I feel uneasy returning this month to American soil after my 15-month tour in Iraq. This dreadful feeling is inescapable. Every day I must look in the mirror and face the fact that I served in a war based on flawed premises. I was told that Iraq was an imminent threat, that Saddam had weapons of mass destruction. There were no WMD. I was told that Saddam had collaborated with Al Qaeda. He had not. Later I was told that we invaded Iraq to bring its people freedom and democracy. In my time in Iraq I witnessed the security situation deteriorate daily, and elections have yet to be held. (Incidentally, before the war I believed in the humanitarian cause of liberating the Iraqi people from the evil of Saddam, and I still believe in that cause.) My personal experiences on the ground epitomize broader, and sometimes troubling, issues in the war.

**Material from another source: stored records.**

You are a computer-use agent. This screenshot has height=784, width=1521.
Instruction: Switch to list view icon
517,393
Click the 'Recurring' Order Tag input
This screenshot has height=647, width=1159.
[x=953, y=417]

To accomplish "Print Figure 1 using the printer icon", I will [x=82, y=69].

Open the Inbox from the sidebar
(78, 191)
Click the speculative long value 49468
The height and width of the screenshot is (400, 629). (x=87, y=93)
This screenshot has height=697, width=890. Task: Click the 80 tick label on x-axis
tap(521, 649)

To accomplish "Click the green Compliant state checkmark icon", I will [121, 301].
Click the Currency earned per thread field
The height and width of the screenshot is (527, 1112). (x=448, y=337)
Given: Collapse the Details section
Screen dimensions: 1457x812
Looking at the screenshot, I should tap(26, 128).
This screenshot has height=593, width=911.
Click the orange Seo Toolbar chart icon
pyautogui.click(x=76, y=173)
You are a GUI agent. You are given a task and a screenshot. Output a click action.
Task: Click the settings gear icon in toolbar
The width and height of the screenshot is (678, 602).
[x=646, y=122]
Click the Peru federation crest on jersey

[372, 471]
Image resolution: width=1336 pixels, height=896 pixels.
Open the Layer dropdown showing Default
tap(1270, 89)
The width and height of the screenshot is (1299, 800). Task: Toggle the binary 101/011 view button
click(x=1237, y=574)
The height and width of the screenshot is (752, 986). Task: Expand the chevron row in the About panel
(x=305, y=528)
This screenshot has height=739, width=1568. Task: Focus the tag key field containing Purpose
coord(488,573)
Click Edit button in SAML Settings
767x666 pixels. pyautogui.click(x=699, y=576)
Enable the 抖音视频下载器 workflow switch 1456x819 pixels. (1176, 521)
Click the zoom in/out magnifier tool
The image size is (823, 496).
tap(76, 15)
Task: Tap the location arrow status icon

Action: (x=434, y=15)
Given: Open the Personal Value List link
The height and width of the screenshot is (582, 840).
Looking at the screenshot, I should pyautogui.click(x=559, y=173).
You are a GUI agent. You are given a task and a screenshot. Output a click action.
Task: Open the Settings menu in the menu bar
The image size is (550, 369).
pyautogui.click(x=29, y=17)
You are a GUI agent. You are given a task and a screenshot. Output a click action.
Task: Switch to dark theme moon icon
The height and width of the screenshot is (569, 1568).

When my company landed in theatre in May, I was one of the few soldiers equipped with body armor effective at stopping powerful AK-47 ammunition. My mother, an elementary school art teacher, shipped the bullet-proof ceramic plates to me from the States. Other soldiers weren’t so lucky, having to raid buildings and patrol dangerous streets while wearing inferior Vietnam-era flak jackets. Later I learned that 40,000 troops had been sent into Iraq without effective body armor. We rode in ‘soft shell’ Humvees, equipped with flimsy fiber-glass doors. A Volvo has more protection. I saw the blood of American soldiers spilled because of the lack of ‘up-armored’ Humvees

After training 2,000 police, and bringing law and order to the city of Al Hilla, my unit was tasked to run Abu Ghraib prison, a mission for which we had no prior training. We were combat support military police, ideal for conducting convoy security, not administering prisoner-of-war camps. My unit was desperately under-manned, so I was assigned to run an entire tier at the ‘hard site’. Even as a junior-enlisted soldier, I was personally responsible for 320 prisoners and a staff of four or five ill-disciplined Iraqi police. At Abu Ghraib, we were not afforded basic necessities such as cleaning supplies, instead prisoners cleaned their cells with water alone. Worst of all, nobody ever knew for sure who was actually in charge of the prison: military police, military intelligence or civilian contractors. All the while, insurgents’ mortars rained down on a near-daily basis, killing and wounding scores of soldiers and prisoners alike.

After being promised one year 'boots on ground', and in Kuwait just days from flying home, my unit’s tour was extended by three months. We headed back to Iraq. Our new mission was to guard Halliburton truck drivers, civilian contractors who made three and four times my $20,000 salary. I wondered what on earth civilian truck drivers were doing in a combat zone. Riding with Halliburton on long convoys, we faced roadside bombs, rocket-propelled grenades and small arms fire to protect these high-paid contractors. Finally, we were sent home in August.

I enlisted in the Army Reserve following September 11, 2001, one of the hardest and best decisions I have made in my life. I love the United States, the Army and my unit. Out of this deep love, I ask that we as Americans take a long look in the mirror. We must ask ourselves who we are and what we stand for. We as a nation must face the monster we have created in Iraq, sooner rather than later. We must find a way out of the mess in Iraq with minimal loss of American and Iraqi life. We owe it to the soldiers on the ground and the embattled Iraqi people.